Author: Dann Corbit
Date: 20:12:01 11/15/02
Go up one level in this thread
On November 15, 2002 at 22:06:13, Bob Durrett wrote: >On November 15, 2002 at 21:46:59, Dann Corbit wrote: > >>On November 15, 2002 at 21:03:08, Bob Durrett wrote: >> >>>On November 15, 2002 at 20:12:56, Gian-Carlo Pascutto wrote: >>> >>>>On November 15, 2002 at 20:06:22, Bob Durrett wrote: >>>> >>>>> >>>>>Suppose you were a Computer Science Professor offering a two semester graduate >>>>>course in chess engine design to graduate computer science students. >>>>> >>>>>What would be the course content? Course Outline? Prerequisites? >>>>> >>>>>Bob D. >>>> >>>>http://brick.bitpit.net/~marcelk/2002/marcelk-thesis.ps.gz >>>> >>>>-- >>>>GCP >>> >>>OK, I can read it. Is the idea that the thesis would be the text for the >>>course? >> >>Yes. With supplemental reading: >> >> Author: Ernst A. Heinz >> Title: ``Scalable Search in Computer Chess'' >> Subtitle: Algorithmic Enhancements and Experiments at High Search Depths >> Series: Computational Intelligence (ser. eds. Profs.

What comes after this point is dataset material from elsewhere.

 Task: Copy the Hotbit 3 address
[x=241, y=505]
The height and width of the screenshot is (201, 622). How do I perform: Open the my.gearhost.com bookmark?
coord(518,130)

Bibel and Kruse) >> Publisher: Vieweg Verlag [268 pages, 31 figures, 57 tables] >> ISBN: 3-528-05732-7 >> >>You read those two things and *poof* you know how to write a decent chess >>engine. > >OK. I'm reading the thesis and ordered Heinz's book from Amazon.com. I expect >to have that *poof* within a week after I finish the readings. : ) > >Are you sure I don't have to be able to program in C ? Maybe a slight detour to >learn that first? I expect you will need to learn C before you even read the book/postscript file with complete comprehension. Add this one: The C Programming Language, Second Edition by Brian W. Kernighan and Dennis M. Ritchie. Prentice Hall, Inc., 1988. ISBN 0-13-110362-8 (paperback), 0-13-110370-9 (hardback).